DATA SHOWN =>
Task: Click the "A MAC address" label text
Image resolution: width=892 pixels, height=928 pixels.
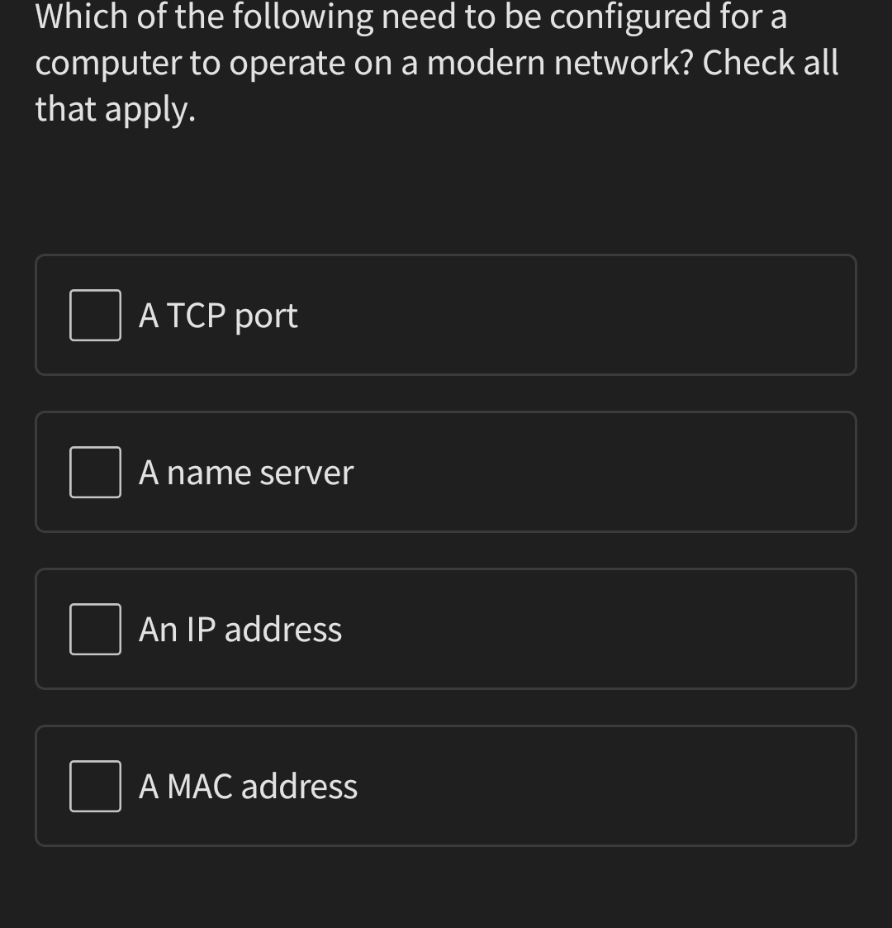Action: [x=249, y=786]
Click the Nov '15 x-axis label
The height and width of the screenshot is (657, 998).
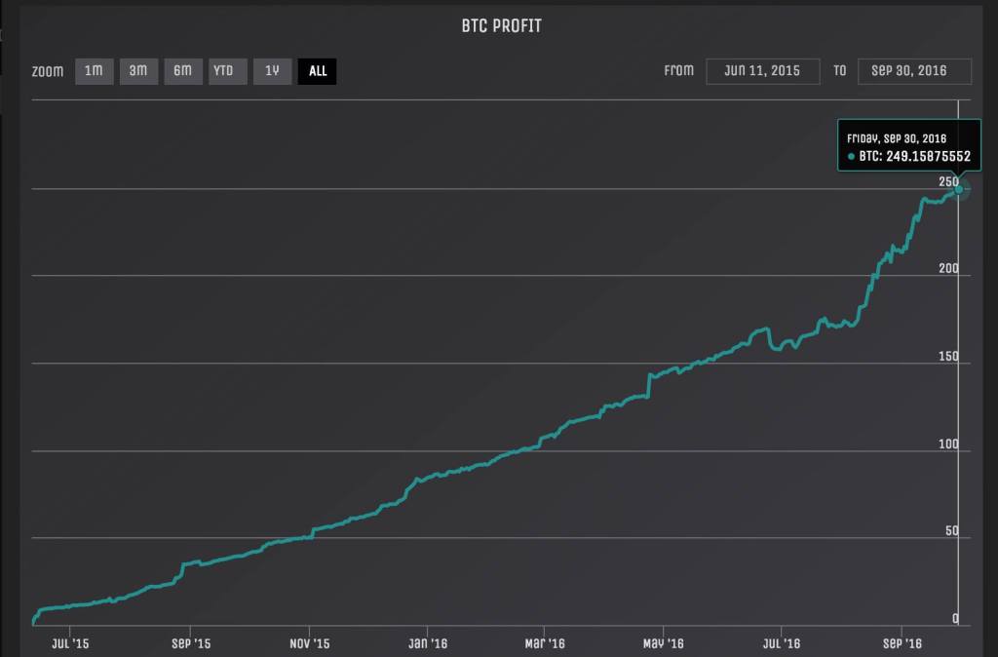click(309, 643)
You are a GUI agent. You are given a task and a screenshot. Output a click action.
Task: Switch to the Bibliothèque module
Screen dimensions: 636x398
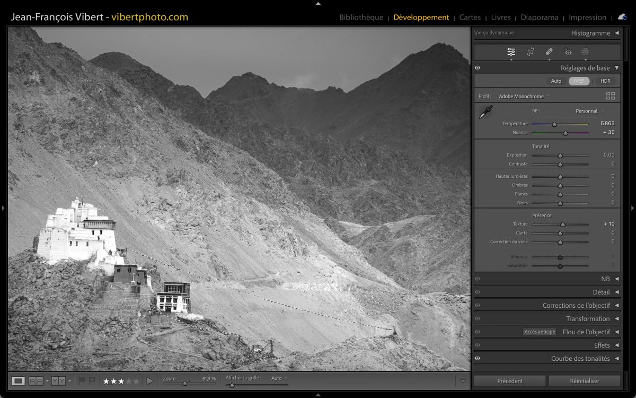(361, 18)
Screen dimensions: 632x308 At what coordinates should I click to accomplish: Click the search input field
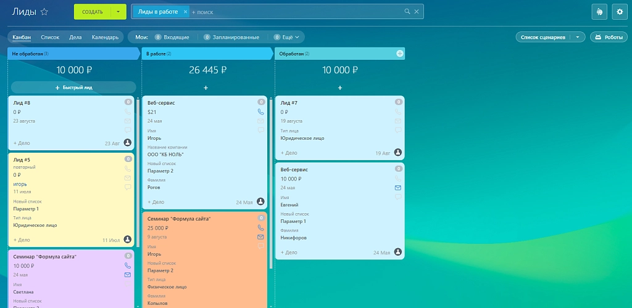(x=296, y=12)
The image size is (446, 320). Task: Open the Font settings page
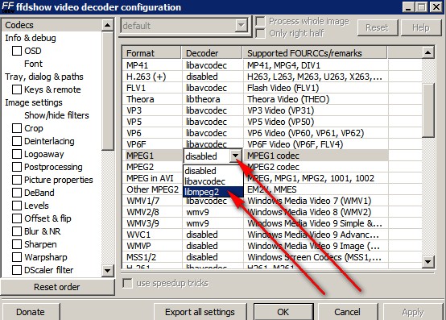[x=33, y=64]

WHAT THE EXERCISE ASKS => Transcribe the records above exactly, leaving out every picture.

REPLY =>
Task: Click the "A MAC address" label text
Image resolution: width=892 pixels, height=928 pixels.
Action: [x=249, y=786]
Click the Nov '15 x-axis label
The height and width of the screenshot is (657, 998).
click(309, 643)
You are a GUI agent. You are given a task and a screenshot. Output a click action.
Task: Switch to the Bibliothèque module
Screen dimensions: 636x398
(361, 18)
Screen dimensions: 632x308 At what coordinates should I click to accomplish: Click the search input field
(x=296, y=12)
The image size is (446, 320). Task: Open the Font settings page
[x=33, y=64]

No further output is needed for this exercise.